Iraqi Pipeline Disruption Takes 250,000 Bpd Off The Market
Crude oil from northern Iraq, including from the Kurdistan region, stopped flowing from the oil pipeline between Kirkuk and the Turkish Mediterranean port of Ceyhan early on Monday local time, Bloomberg reports, citing a port agent.
According to a Kurdish shipping source who spoke to Reuters, the flows resumed on Monday after a technical stoppage for several hours that had completely halted the flow of crude.
The flow was still reduced to 200,000-220,000 bpd, according to the source.
The typical flow of the pipeline is some 600,000 bpd, and it has been used by both the Kurdistan Regional Government (KRG) and the central Iraqi government and its North Oil Company (NOC) for exports of crude oil from the fields in northern Iraq.
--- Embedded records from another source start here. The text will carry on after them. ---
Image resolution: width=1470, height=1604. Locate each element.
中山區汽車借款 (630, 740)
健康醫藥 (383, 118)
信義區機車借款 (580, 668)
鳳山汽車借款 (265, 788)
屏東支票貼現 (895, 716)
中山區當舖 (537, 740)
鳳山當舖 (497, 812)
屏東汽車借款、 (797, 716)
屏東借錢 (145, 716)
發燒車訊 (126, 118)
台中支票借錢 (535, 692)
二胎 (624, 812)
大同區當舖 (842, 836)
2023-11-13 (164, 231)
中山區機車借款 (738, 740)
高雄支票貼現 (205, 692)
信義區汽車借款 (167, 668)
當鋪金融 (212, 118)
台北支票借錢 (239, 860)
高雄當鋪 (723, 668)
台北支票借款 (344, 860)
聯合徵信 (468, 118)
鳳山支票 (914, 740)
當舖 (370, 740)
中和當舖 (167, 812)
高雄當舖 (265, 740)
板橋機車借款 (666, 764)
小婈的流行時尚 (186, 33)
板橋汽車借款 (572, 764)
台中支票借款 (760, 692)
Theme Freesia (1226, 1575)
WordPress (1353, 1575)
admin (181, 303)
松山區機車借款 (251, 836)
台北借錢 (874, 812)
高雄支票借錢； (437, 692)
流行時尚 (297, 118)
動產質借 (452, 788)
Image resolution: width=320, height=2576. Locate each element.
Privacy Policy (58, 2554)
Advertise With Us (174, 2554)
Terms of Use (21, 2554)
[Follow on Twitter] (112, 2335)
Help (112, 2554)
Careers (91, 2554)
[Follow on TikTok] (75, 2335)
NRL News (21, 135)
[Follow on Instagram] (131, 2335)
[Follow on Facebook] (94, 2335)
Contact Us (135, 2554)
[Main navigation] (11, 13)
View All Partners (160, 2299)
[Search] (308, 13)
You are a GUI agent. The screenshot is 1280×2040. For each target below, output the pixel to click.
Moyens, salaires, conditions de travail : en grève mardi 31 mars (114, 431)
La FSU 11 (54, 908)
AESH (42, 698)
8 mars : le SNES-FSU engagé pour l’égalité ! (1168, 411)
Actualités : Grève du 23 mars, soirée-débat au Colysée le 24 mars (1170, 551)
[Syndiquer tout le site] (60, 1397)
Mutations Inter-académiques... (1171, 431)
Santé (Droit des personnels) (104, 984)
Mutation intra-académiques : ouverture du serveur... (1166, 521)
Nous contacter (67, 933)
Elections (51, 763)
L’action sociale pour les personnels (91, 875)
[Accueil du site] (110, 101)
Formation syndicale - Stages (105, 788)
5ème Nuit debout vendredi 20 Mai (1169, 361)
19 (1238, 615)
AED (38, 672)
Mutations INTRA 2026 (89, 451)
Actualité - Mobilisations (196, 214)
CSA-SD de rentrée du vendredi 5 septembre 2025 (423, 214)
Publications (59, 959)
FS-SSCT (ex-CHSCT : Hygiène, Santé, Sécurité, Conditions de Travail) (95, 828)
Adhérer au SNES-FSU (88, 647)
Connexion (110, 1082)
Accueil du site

However, following the Kurdistan region’s referendum which Iraq did not recognize, Iraq’s government forces completed in mid-October an operation to seize control of all oil fields that Iraqi state-held North Oil Company operates in the oil-rich Kirkuk region from Kurdish forces. A day later, disruptions in oil flows started, with reports that the flow of crude oil from Kirkuk to Ceyhan had plummeted to some 225,000 bpd, from around 500,000 bpd the previous day.
Disruptions continued throughout the following week, and as of October 24, exports were estimated to have been down by 200,000 bpd since the beginning of the month.
In the middle of last week, Iraq’s central government started pumping oil from Kirkuk to Ceyhan, as it started exporting from the Avana field in Kirkuk via the Kurd-operated pipeline to Ceyhan. North Oil Company was then said they would also work to begin exporting from the nearby Bai Hassan oil field.
Most of Iraq’s crude oil production is shipped from the southern port of Basra, but in the north, the government must rely on the Kurdish Kirkuk-to-Ceyhan route for exports from its fields in the Kirkuk area until a pipeline that bypasses Kurdistan is repaired.